I'm in a rush anyway, I mentally add, though making sure not to let my irritation show. It's a skill that in journalism, you learn to control; having thick skin and a completely neutral face is an asset in an industry where one wrong move can get you killed, sometimes quite literally.

I grab my bagel and coffee, thanking the cashier once again, and head up to the offices.

Stereo Magazine has its headquarters right smack in the heart of New York, in a decent-sized office space on the second level of some building or another. It started out as a small indie magazine ten years ago, and eventually built up a loyal fan-base due to its well-written articles and analysis of the music industry, not just in America, but around the world as well. Since then, it has expanded to various parts of the globe, and I'm lucky enough to be able to intern at the New York office straight out of university.

As I climb up the steps, I take a quick look at my watch – it's almost nine, which is when our so-called 'urgent meeting' is taking place. I hurriedly place my half-eaten bagel on my desk – a tiny little thing in a corner of the office – and head to the meeting room, armed with caffeine.

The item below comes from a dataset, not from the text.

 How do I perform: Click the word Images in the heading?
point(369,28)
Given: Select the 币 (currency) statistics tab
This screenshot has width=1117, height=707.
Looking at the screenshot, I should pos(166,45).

I enter as surreptitiously as I can. It isn't hard, seeing as everyone is either still sleepy or preoccupied with watching our editor have a mental breakdown. Leonard's a good boss – a wonderful one, in fact – but he is prone to overreacting, much like many other people. Then again, no one's perfect.

"What's wrong with Leo?" I ask Henry, a graphic design intern, as I slip into the chair beside him and sip on my coffee.

He shrugs, causing the horn-rimmed glasses to slide down a bit. "No idea, he's been like that since I got here."

Leonard continues pacing up and down, small hands tangled in his curly brown hair, as if pulling at the roots. Then, he just stops. He looks up, eyes twinkling.

"You," he says, pointing a stubby finger at me. I swallow a bit.

Am I in trouble?

"You can replace her!" He clasps his hands together in glee and actually pats himself on the back.

"Wait, what's going on?" I ask, thoroughly confused. It's still early, and the caffeine hasn't quite kicked in yet.

He walks toward me, a predatory gleam in his eyes.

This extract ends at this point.